++++ RECORDS FOR THE EXERCISE

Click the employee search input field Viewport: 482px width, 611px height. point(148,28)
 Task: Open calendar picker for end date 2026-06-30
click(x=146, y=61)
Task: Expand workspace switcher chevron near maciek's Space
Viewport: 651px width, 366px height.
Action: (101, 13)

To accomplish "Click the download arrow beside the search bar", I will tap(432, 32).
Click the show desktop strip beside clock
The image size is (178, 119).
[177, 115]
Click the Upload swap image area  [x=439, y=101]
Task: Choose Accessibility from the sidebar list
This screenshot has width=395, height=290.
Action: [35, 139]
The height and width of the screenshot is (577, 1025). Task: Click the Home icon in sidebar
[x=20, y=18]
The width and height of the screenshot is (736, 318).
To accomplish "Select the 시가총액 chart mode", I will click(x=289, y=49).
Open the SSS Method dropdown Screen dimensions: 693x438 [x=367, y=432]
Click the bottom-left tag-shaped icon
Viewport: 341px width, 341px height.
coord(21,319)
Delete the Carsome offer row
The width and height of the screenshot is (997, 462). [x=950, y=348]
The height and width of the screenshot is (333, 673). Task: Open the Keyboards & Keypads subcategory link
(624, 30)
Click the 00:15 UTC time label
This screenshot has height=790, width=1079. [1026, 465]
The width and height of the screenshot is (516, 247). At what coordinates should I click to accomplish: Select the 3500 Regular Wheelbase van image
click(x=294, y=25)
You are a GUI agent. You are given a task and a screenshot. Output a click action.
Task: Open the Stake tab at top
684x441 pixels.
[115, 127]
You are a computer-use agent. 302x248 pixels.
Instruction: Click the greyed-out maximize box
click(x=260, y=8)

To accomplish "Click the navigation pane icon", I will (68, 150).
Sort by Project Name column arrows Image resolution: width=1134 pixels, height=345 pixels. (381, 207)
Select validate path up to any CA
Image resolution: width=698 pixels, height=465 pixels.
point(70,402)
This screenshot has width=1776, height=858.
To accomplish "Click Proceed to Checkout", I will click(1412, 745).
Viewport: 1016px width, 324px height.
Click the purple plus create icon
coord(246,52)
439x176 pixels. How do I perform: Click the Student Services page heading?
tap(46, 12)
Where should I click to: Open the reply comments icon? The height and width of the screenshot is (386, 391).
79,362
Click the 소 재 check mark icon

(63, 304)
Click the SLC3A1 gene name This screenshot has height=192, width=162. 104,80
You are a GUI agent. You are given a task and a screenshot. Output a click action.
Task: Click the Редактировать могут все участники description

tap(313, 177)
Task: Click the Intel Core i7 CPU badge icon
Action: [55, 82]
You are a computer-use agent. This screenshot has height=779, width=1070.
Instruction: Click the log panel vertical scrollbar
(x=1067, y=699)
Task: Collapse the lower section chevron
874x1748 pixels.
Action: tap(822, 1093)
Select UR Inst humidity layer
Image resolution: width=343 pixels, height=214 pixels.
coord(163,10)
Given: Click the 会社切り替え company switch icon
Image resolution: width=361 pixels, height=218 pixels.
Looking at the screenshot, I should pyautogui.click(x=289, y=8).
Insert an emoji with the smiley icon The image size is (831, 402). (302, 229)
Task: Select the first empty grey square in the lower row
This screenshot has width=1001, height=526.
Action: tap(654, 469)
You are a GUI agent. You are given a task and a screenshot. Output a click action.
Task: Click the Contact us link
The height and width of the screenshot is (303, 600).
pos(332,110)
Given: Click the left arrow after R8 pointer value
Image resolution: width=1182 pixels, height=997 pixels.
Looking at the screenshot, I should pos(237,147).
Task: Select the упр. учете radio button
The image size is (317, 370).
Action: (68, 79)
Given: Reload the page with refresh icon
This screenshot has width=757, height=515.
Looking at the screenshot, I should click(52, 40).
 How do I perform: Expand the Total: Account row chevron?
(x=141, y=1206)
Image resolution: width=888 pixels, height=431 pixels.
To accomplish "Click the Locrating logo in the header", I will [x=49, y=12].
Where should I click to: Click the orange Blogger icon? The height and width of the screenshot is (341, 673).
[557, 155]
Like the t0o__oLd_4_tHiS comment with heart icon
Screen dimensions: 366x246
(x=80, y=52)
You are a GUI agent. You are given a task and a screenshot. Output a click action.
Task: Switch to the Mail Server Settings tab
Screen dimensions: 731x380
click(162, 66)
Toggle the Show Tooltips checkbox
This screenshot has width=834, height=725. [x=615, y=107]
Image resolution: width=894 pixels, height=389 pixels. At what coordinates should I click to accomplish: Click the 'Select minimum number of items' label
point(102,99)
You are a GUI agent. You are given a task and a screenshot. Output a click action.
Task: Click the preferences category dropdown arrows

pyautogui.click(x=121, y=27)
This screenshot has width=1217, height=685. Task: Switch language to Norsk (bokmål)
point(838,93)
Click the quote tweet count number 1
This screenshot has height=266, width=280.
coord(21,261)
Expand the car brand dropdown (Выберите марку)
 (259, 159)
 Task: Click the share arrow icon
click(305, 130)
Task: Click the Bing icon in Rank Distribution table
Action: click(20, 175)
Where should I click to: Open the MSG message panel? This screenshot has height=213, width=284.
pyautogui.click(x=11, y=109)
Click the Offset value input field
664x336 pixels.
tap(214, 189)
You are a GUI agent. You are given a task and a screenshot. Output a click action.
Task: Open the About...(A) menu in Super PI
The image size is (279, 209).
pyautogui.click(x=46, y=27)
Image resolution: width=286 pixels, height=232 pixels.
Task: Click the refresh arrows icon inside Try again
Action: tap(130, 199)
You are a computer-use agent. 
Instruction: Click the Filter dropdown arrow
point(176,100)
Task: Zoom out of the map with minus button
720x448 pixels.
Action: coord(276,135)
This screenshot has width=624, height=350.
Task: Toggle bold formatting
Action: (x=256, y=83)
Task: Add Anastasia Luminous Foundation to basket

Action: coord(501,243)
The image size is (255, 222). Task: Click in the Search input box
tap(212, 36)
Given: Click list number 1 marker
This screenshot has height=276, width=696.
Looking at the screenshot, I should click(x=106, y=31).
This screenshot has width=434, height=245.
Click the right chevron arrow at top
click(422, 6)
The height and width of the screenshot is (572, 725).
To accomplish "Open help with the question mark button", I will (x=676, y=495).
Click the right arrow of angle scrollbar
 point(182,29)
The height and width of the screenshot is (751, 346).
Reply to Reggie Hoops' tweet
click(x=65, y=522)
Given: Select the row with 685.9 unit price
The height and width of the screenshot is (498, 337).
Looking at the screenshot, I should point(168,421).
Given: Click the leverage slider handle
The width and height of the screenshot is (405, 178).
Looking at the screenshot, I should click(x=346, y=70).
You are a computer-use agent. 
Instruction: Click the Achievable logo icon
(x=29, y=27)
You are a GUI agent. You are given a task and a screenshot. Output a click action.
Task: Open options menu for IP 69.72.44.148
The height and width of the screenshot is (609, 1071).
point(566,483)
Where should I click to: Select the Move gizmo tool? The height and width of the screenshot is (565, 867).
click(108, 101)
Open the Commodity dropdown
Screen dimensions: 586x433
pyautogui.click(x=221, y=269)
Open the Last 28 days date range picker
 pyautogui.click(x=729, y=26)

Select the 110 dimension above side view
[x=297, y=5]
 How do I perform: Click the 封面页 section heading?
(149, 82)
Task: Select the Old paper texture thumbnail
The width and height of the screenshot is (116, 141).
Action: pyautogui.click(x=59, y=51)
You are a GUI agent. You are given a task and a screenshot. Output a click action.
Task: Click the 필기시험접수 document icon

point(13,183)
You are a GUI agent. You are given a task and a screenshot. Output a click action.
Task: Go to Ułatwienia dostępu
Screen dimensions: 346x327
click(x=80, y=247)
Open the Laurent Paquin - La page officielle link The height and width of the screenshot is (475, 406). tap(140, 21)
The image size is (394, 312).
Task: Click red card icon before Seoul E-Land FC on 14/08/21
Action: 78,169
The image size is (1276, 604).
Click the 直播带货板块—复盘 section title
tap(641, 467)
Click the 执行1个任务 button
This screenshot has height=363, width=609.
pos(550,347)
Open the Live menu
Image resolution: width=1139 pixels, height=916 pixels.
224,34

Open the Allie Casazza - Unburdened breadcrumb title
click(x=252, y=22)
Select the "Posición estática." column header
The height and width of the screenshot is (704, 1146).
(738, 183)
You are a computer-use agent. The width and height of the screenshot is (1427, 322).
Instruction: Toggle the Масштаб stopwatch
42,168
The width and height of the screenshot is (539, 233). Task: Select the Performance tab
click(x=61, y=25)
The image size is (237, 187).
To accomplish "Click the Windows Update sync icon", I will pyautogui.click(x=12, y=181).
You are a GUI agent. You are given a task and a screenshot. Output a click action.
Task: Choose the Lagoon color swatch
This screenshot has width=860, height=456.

++++++++

## WHAT THE TASK ASKS
Whenever a line of the material above contains the string "beside", copy that line out.

## OUTPUT BELOW
To accomplish "Click the download arrow beside the search bar", I will tap(432, 32).
Click the show desktop strip beside clock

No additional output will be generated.